■ WHAT YOU SHOULD DO
Provide an exact copy of the lines from the beginning of the records through the line that includes "Click the numbered", and of no others.

* * * *

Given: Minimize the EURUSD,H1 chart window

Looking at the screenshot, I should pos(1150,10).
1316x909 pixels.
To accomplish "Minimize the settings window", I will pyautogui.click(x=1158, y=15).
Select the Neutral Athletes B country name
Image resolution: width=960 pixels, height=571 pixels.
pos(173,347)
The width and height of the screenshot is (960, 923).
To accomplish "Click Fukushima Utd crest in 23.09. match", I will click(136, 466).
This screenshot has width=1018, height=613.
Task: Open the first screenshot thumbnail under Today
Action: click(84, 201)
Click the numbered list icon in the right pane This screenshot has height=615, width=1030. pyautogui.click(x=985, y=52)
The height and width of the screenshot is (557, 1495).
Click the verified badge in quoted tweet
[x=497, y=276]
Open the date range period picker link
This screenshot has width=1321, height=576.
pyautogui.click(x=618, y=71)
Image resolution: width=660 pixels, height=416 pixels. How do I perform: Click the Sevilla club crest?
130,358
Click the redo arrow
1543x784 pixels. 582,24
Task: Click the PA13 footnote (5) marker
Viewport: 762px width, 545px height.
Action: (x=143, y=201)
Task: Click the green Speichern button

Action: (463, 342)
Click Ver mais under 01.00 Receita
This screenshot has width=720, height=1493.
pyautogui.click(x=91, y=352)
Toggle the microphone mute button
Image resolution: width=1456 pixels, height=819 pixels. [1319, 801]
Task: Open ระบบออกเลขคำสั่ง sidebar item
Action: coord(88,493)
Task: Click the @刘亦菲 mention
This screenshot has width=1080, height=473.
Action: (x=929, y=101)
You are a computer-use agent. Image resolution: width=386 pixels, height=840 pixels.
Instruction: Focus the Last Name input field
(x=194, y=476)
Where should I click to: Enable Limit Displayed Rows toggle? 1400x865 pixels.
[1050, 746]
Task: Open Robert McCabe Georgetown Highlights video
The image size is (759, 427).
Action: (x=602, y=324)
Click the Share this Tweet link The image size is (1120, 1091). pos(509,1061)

* * * *

■ EXERCISE OUTPUT
Given: Minimize the EURUSD,H1 chart window

Looking at the screenshot, I should pos(1150,10).
1316x909 pixels.
To accomplish "Minimize the settings window", I will pyautogui.click(x=1158, y=15).
Select the Neutral Athletes B country name
Image resolution: width=960 pixels, height=571 pixels.
pos(173,347)
The width and height of the screenshot is (960, 923).
To accomplish "Click Fukushima Utd crest in 23.09. match", I will click(136, 466).
This screenshot has width=1018, height=613.
Task: Open the first screenshot thumbnail under Today
Action: click(84, 201)
Click the numbered list icon in the right pane This screenshot has height=615, width=1030. pyautogui.click(x=985, y=52)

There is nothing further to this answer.